## EXERCISE BRIEF
After locating the line that contains "You are a computer-use" in the records below, write out exactly that line and each line after it through the one that contains "Instruction: Print the assignment list", and nothing else.

## AVAILABLE RECORDS
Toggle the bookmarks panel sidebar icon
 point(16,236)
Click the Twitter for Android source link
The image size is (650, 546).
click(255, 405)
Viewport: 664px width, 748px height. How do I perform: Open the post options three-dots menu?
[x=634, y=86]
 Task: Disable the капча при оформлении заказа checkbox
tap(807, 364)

---

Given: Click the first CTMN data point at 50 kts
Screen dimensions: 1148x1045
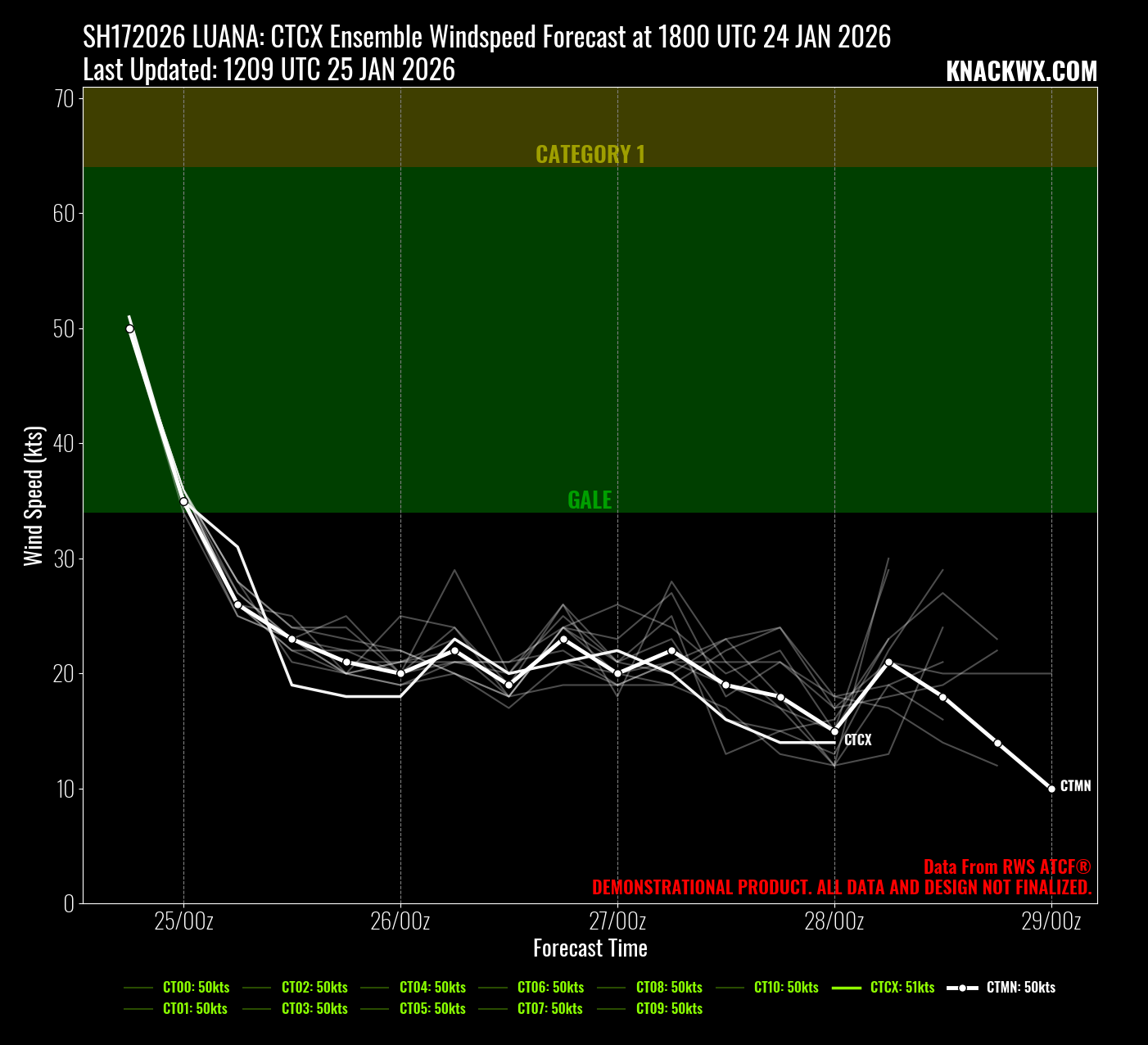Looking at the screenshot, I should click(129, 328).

* * *

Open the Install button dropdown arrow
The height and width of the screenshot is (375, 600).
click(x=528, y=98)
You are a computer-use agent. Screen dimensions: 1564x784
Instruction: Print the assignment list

## ANSWER BOX
You are a computer-use agent. Screen dimensions: 1564x784
Instruction: Print the assignment list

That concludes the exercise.